# taz.de -- Kommentar Euro-Rettung: Lasst endlich das EU-Parlament ran!
       
       > Zahlreiche Abgeordnete im Deutschen Bundestag wollen den
       > EU-Rettungsschirm nicht mittragen - haben aber keine Alternativen parat.
       > Und das genau ist das Problem.
       
       Bekommt Griechenland Ende des Monats nicht die nächste Kreditrate aus dem
       Europäischen Rettungsschirm, steht es vor dem Bankrott. Für den Euro und
       für Deutschland hätte diese Staatspleite unabsehbare Folgen. Die
       Diskussionen im Deutschen Bundestag sind also verständlich.
       
       Aber sie sind auch kontraproduktiv. Denn sie schwächen die Eurozone
       zusätzlich.

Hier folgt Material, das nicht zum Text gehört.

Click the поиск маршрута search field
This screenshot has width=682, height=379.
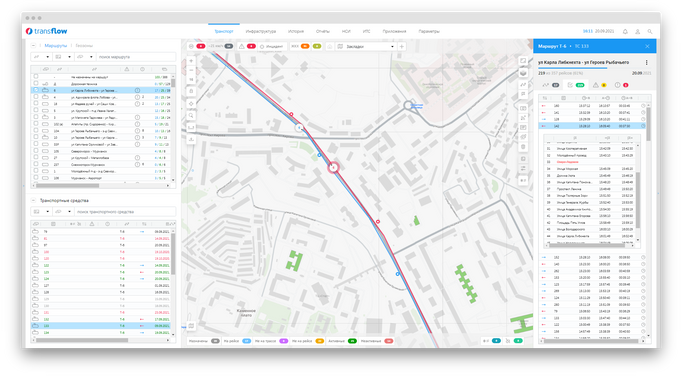pyautogui.click(x=136, y=57)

Das Schicksal Griechenlands lässt sich nicht von dem der
       übrigen Euroländer trennen. Bricht Athen zusammen, droht auch Portugal oder
       Italien die Zahlungsunfähigkeit. Gleichzeitig hätten viele europäische
       Banken ein riesiges Loch in ihrer Bilanz, denn sie bekämen die Milliarden,
       die sie in den vergangenen Jahren für griechische Staatsanleihen ausgegeben
       haben, nicht mehr zurück. Eine Panikreaktion an den Börsen wäre dann nicht
       unwahrscheinlich.
       
       Auch die deutsche Wirtschaft litte schwer, wenn die Griechen, die bisher so
       gerne deutsche Mercedes und BMW gekauft haben, sich das definitiv nicht
       mehr leisten können. Die Exporte in das produktionsschwache Land fielen
       weitgehend weg.
       
       Natürlich ehrt es den Bundestag, wenn er sein Haushaltsrecht nicht abgeben
       will. Auch dass das Risiko für weitere Hilfszahlungen an Griechenland
       einigen Abgeordneten zu hoch vorkommt, ist nachvollziehbar. Zudem steckt es
       in den deutschen Politikerknochen, dass die Geldpolitik unabhängig sein und
       bleiben muss, immerhin wurde so die deutsche D-Mark über Jahrzehnte hinweg
       stabil gehalten.
       
       Aber eine Blockade ist eben keine Lösung.
       
       Stattdessen sollten die deutschen Parlamentarier lieber darüber nachdenken,
       wie sich die demokratische Krux lösen ließe. Wenn sie die Rettungsschirme
       kritisieren, müssen sie Alternativen dazu entwickeln und nicht auf billigen
       Populismus setzen, nach dem Motto: Wer nicht brav ist, fliegt raus.
       
       Eine Alternative wäre zum Beispiel die Kontrollrechte des deutschen
       Bundestages an das Europäische Parlament in Brüssel zu übertragen.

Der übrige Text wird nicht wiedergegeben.